У дальнего окна, примыкающего к туалету, возникла, будто вышла из пустоты, долговязая фигура. Он приглядывался искоса, не решаясь окликнуть. А вдруг – не Ганс?
Чтобы как-то привлечь к себе внимание, а заодно убедиться, что Ганс (или не Ганс) явился взаправду, а не просто ему кажется, он поднял левую руку. Полупрозрачная фигура ответила зеркальным жестом, подняв правую – тонкую и длинную, точно ножка комара: два безвольных излома, в запястье и в локте. «Передразнивает меня, что ли? Все-таки он или не он?» – повернул голову, чтобы узнать наверняка.
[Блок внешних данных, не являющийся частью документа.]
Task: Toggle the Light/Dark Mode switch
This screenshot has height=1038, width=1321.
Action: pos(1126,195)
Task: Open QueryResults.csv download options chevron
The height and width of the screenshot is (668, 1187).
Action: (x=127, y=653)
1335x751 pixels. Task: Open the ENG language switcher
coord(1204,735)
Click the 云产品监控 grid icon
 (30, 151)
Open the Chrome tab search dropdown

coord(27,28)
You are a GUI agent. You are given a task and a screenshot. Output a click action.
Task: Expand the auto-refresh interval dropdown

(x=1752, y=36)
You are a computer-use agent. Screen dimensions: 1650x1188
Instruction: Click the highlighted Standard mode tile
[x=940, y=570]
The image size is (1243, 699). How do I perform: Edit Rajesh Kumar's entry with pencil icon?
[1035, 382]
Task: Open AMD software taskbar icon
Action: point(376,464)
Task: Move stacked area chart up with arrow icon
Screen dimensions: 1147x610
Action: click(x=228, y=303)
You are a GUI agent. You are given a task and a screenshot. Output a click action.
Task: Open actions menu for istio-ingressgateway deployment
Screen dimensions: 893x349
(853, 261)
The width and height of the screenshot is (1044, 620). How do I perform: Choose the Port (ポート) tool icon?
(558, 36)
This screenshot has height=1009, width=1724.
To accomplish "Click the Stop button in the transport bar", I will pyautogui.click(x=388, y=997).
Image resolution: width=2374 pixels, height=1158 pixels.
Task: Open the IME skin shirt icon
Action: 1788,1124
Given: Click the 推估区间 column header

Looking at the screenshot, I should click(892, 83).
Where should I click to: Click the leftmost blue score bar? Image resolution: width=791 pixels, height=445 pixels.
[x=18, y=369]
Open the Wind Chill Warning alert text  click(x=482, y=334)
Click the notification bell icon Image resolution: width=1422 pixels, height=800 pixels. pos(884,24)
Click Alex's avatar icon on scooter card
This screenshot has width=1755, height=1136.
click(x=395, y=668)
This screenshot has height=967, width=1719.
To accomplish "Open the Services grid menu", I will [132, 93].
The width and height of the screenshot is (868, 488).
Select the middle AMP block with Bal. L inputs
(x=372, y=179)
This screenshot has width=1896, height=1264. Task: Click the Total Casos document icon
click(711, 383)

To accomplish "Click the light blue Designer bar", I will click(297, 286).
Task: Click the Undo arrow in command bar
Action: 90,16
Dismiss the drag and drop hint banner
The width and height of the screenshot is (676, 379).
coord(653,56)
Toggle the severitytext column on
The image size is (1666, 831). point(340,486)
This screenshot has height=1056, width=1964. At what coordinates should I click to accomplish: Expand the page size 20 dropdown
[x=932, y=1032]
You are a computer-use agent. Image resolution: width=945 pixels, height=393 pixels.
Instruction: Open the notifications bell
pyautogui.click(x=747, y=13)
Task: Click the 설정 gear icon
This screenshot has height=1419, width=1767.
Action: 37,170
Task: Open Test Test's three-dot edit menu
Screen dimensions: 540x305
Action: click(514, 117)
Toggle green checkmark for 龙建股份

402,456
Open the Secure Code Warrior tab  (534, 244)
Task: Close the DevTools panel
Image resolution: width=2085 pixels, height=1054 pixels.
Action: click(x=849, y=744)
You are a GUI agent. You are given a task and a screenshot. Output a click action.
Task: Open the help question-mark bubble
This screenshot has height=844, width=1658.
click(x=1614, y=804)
Вторая попытка удалась. Фигура оборотила к нему свое лицо. Но не бледное, какими бывают усталые человеческие лица. А будто закрашенное свинцовыми белилами. Явственно синел только ободок. Тонкая кайма. Начинаясь где-то сзади, у основания черепа, она огибала оттопыренные уши, вспухая под подбородком.
Заметив его изумление, Ганс, словно куражась, высунул длинный язык.
«Напился, собака! В дымину. И безобразничает», – он взялся за ручку двери, которая так и норовила вырваться. Открыл купе нарочито замедленным жестом, будто дал ясную подсказку: иди и проспись.